··· Artikel ···

DFB-Elf: Der Hort der Ja-Sager

Seit der Sport in den Äther gejagt wird, hat sich das Bild seiner Protagonisten verändert. Erst das Radio, dann der Fernseher und später das Internet wirkten und wirken wie Multiplikatoren, die Vermarktung der Sportereignisse hat den Markt rasend umgekrempelt, mit allen erfreulichen wie unerfreulichen Begleiterscheinungen.

Eine davon ist, dass sich kaum ein wichtiger Sportler noch etwas zu sagen traut - so ist jedenfalls die einhellige Meinung und auf die Masse verteilt, stimmt das natürlich auch.

Wo viel Interesse ist, da ist auch viel Geld im Umlauf. Und wenn es um den großen Reibach geht, dann hält der eine oder andere eben gerne die Füße still und den Mund geschlossen. Nicht umsonst ist die wichtigste Mannschaft in deutschen Landen seit gefühlten Ewigkeiten abgestempelt als Hort der Ja-Sager und Abnicker.

In die deutsche Fußball-Nationalmannschaft kämen nur jene Spieler, die immer brav auf Linie blieben und sich aus allem anderem als ihrem Job heraushielten - sagten diejenigen, die es nicht in die Mannschaft schafften oder nur in eine Nebenrolle schlüpfen durften. Aus der Defensive lässt sich schließlich leichter austeilen, es gibt ja nicht zu viel zu verlieren.

··· Vorliegende Angaben ···

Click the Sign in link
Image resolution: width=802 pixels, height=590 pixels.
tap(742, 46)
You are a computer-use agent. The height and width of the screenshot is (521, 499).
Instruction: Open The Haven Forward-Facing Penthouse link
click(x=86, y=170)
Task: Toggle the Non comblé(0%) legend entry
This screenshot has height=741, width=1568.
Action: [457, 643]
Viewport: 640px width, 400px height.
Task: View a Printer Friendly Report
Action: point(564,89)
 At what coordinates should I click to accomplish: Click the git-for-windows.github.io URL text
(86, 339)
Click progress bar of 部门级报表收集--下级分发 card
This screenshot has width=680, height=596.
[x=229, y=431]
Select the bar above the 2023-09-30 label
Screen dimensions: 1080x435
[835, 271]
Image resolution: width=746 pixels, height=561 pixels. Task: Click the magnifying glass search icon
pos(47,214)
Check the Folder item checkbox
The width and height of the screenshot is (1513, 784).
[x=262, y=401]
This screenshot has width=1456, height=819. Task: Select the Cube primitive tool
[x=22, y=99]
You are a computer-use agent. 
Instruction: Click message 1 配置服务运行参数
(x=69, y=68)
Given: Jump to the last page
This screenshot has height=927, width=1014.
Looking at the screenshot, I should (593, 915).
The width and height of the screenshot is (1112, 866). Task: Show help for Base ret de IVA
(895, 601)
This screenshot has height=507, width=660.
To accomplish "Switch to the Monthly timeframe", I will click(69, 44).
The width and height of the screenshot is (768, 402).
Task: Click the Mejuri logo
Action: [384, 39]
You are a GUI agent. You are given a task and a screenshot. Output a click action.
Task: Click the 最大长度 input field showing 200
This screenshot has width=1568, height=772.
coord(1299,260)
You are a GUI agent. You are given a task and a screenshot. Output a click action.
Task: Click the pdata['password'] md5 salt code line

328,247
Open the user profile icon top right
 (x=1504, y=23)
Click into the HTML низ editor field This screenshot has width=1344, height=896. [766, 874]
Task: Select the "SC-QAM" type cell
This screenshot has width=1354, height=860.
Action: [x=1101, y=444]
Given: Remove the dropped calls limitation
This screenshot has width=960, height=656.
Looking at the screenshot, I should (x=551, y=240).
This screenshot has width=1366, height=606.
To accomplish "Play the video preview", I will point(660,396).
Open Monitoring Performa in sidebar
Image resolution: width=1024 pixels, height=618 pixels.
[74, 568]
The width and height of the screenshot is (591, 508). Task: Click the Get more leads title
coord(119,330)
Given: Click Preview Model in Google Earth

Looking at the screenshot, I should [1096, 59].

···

Deine Aufgaben ->
**A)** Beantworte zum Artikel über die DFB-Elf:
(i) Welche drei Medien wirkten und wirken laut Artikel wie Multiplikatoren?
(ii) Als was ist die wichtigste Mannschaft in deutschen Landen abgestempelt?
(iii) Wer sagte, in die Nationalmannschaft kämen nur Spieler, die immer brav auf Linie blieben?
**B)** Gib den Abschnitt des Artikels über die DFB-Elf wieder, der bei „Seit der Sport“ beginnt und bei „Ja-Sager und Abnicker.“ endet, und benenne dabei „Reibach“ in „Gewinn“ um.
**C)** Führe den Artikel über die DFB-Elf fort, wo er aufhört.
Die Auflistung spielt hierfür keine Rolle.

Erwartete Antworten ->
**A)**
(i) Das Radio, der Fernseher und das Internet.
(ii) Als Hort der Ja-Sager und Abnicker.
(iii) Diejenigen, die es nicht in die Mannschaft schafften oder nur in eine Nebenrolle schlüpfen durften.

**B)**
Seit der Sport in den Äther gejagt wird, hat sich das Bild seiner Protagonisten verändert. Erst das Radio, dann der Fernseher und später das Internet wirkten und wirken wie Multiplikatoren, die Vermarktung der Sportereignisse hat den Markt rasend umgekrempelt, mit allen erfreulichen wie unerfreulichen Begleiterscheinungen.

Eine davon ist, dass sich kaum ein wichtiger Sportler noch etwas zu sagen traut - so ist jedenfalls die einhellige Meinung und auf die Masse verteilt, stimmt das natürlich auch.

Wo viel Interesse ist, da ist auch viel Geld im Umlauf. Und wenn es um den großen Gewinn geht, dann hält der eine oder andere eben gerne die Füße still und den Mund geschlossen. Nicht umsonst ist die wichtigste Mannschaft in deutschen Landen seit gefühlten Ewigkeiten abgestempelt als Hort der Ja-Sager und Abnicker.

**C)**
Keine Stellungnahme zu Erdogan-Gate

Überhaupt ist es im Fußball aber so, dass zumindest in Deutschland kaum noch eine Kultur des offenen, gesprochenen Wortes gepflegt wird. In den drei höchsten Spielklassen gibt es kaum Spieler, die sich zu Themen außerhalb der Fußballblase äußern wollen oder können. Und falls dann doch einer etwas zu sagen hat, wird es von der entsprechenden Pressestelle chemisch gereinigt und kaputt-autorisiert freigegeben.

Vor einem Jahr, beim Erdogan-Gate der Nationalmannschaft: Nichts, keine kritische Silbe eines Nationalspielers. Stattdessen immer der Verweis auf "den" Sport und "die" Politik und die kategorische Trennung beider Bereiche. Dabei könnten gerade die ganz Großen jede Menge bewirken.

Und jetzt, nach Jahren der Enthaltsamkeit, mischen sich zwischen die Weichspüler und Instagram-Sternchen auch wieder andere, die einen unbequemen und unangepassten Weg einschlagen.

Nicht unbedingt solche wie Zlatan Ibrahimovic, die im Zweifel dann doch eher den eigenen Status zementieren wollen. Und vielleicht auch nicht, ein paar Nummern kleiner, Martin Hinteregger. Der hatte mit seiner öffentlichen Kritik am eigenen Trainer den Bruch mit seinem Arbeitgeber herbeigeredet und nun seinen endgültigen Abgang nachhaltig verfolgt.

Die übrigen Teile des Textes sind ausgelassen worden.